Taking inspiration from classical ecological theory, the microbiome can be considered as an ecosystem existing in a stability landscape: it typically rests at some equilibrium, but can be displaced (Figure 1A). The shape of this landscape is determined by the extrinsic environmental factors – a change in these could produce a (reversible) change in the shape of the landscape e.g. shifts in the human gut microbiome when an individual temporarily relocates from the USA to Southeast Asia, which are reversed on return (28). Here we assume that these environmental factors remain approximately constant at the timescales considered (< 1 year), based on previous observations e.g. that the oral microbiome can exhibit stability over periods of at least three months (29), and the gut microbiome for up to five years (30). Any quantitative model of the microbiome based on this concept then requires a definition of equilibrium and displacement.
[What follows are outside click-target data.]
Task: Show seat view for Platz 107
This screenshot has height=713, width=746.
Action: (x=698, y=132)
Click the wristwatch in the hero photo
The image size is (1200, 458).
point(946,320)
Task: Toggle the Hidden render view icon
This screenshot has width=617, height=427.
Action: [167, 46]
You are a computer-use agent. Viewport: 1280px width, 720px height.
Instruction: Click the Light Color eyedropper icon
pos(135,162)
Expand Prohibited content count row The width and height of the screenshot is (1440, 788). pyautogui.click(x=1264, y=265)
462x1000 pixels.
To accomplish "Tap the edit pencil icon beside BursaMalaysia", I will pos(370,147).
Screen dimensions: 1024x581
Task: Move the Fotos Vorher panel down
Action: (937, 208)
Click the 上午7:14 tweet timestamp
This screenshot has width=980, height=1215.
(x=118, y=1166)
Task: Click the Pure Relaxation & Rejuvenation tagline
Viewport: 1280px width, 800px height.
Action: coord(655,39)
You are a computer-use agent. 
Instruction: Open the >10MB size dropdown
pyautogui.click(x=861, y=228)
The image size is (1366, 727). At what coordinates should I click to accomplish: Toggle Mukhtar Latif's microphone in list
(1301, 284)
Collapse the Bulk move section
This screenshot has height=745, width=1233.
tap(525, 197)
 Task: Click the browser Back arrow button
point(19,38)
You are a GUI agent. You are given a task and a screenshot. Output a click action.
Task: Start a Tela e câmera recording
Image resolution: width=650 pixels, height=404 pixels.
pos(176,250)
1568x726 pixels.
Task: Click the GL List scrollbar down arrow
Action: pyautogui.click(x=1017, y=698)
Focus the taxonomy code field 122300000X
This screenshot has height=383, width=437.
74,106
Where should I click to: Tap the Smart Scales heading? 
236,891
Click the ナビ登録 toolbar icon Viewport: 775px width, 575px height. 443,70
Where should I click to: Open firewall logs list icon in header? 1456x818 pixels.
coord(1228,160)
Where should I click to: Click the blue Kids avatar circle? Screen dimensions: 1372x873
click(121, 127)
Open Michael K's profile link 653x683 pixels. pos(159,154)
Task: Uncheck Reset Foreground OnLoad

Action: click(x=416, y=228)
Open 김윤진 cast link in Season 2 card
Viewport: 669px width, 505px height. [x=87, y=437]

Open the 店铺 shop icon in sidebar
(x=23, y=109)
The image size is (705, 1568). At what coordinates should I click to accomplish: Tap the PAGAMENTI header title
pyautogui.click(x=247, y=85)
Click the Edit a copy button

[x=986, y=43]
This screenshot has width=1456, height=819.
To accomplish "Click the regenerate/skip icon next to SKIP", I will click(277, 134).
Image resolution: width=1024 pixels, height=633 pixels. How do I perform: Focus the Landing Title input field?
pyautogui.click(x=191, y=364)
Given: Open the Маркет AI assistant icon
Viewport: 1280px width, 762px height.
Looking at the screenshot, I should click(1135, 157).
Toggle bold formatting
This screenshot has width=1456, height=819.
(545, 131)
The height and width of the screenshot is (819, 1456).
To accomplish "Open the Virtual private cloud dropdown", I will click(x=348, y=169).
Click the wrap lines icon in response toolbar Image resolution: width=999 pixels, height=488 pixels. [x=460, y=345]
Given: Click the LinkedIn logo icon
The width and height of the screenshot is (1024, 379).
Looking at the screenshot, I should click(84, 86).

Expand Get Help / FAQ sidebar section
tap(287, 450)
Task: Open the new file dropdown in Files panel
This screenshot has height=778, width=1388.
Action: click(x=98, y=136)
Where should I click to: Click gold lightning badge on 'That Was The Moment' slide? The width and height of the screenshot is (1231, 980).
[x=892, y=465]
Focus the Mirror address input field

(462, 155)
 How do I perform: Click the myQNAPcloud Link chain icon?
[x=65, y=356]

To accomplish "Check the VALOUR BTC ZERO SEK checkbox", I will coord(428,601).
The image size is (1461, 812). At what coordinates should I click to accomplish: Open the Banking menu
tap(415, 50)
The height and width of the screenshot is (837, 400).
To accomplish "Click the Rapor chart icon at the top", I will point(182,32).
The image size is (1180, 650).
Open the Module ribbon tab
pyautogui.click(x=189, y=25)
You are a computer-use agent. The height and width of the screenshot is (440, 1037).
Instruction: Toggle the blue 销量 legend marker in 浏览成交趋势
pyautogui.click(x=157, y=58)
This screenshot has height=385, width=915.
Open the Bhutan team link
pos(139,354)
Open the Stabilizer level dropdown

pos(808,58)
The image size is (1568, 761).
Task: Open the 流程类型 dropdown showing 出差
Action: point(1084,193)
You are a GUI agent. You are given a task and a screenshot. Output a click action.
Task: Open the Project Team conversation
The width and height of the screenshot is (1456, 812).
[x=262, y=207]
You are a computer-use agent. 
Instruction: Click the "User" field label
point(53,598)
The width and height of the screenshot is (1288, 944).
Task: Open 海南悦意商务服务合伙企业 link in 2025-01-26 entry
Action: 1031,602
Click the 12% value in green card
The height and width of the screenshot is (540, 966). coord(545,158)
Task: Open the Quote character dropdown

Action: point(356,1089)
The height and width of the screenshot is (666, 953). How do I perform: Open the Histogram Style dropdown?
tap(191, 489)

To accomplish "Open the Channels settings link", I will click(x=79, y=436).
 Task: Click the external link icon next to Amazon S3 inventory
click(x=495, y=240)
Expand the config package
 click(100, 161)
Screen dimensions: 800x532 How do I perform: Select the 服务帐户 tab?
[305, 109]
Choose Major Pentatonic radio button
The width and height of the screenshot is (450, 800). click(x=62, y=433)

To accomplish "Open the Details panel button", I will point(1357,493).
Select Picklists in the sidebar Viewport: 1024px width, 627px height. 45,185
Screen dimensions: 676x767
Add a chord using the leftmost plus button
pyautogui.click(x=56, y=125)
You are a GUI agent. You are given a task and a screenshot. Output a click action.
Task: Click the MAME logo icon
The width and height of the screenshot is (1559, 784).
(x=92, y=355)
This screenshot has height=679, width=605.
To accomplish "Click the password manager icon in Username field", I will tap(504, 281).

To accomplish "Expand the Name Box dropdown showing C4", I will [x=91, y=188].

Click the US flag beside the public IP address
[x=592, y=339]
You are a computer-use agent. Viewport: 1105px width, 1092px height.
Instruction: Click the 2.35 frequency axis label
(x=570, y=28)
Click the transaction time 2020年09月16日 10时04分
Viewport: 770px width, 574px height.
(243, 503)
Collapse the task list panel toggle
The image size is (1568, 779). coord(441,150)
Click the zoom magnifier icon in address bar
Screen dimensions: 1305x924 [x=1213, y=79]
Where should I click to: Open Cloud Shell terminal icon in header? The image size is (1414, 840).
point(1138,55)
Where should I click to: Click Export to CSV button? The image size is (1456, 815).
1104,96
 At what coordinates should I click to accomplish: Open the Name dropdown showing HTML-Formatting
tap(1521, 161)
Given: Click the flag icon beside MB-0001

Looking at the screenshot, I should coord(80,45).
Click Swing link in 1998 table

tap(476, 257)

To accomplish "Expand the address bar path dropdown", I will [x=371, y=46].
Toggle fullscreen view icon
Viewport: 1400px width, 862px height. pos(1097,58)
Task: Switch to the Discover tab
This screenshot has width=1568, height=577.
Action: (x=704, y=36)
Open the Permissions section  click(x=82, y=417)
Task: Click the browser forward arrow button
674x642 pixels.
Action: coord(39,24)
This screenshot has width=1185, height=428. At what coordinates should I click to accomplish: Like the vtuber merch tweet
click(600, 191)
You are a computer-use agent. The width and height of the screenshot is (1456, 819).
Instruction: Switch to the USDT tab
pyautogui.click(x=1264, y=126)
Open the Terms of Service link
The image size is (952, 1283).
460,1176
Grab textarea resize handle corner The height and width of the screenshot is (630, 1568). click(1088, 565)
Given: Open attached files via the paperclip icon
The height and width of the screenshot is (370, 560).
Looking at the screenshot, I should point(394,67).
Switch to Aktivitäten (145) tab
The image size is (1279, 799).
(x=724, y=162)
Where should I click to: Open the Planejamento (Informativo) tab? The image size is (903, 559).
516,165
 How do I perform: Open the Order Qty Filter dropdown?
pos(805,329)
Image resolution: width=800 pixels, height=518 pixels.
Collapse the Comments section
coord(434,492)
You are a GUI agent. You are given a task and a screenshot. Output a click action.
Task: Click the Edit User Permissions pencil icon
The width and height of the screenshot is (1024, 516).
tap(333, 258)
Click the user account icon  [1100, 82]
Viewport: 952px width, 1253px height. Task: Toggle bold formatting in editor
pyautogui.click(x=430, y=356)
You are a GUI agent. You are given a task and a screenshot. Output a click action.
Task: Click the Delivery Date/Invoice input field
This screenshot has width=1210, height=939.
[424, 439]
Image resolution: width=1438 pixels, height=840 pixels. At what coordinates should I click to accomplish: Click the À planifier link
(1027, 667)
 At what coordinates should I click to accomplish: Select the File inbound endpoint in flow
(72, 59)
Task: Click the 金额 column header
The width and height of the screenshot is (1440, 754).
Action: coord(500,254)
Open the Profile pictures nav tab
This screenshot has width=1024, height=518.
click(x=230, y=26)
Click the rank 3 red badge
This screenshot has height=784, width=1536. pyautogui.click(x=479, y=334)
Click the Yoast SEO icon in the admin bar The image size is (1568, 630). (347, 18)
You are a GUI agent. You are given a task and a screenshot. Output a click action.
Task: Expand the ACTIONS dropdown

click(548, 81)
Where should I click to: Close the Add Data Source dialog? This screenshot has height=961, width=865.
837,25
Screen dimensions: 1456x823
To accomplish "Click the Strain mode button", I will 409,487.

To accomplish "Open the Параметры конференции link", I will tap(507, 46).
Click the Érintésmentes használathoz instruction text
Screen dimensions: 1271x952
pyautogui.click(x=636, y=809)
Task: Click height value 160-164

While earlier studies sought to identify a equilibrium core set of ‘healthy’ microbes, disturbances of which would quantify displacement, it has become apparent that this is not a practical definition due to high inter-individual variability in taxonomic composition (25). More recent concepts of a healthy ‘functional core’ appear more promising, but characterization is challenging, particularly as many gut microbiome studies use 16S rRNA gene sequencing rather than shotgun sequencing.

For these reasons, we choose a metric that offers a proxy for the general functional potential of the gut microbiome: phylogenetic diversity (25). Diversity is commonly used as a summary statistic in microbiome analyses and higher diversity in the gut microbiome has previously been generally associated with health (31) and temporal stability (32). Of course, describing the microbiome using only a single number loses a great deal of information. Furthermore, there is no general relationship between ‘diversity’ and ‘stability’: the relationship depends on the specific definitions of both quantities. We are interested in the scenario of fixed-length perturbations, where ‘stability’ can be quantified in terms of the rate of return to equilibrium after perturbation – this stability has been empirically observed to increase with greater species diversity (33). If we are seeking to build a general model of microbiome recovery after perturbation, it seems appropriate to consider a simple metric first to see how such a model performs before developing more complicated definitions of equilibrium, which may generalise poorly across different niches and individuals. Other scenarios might require different definitions and correspondingly different assumptions.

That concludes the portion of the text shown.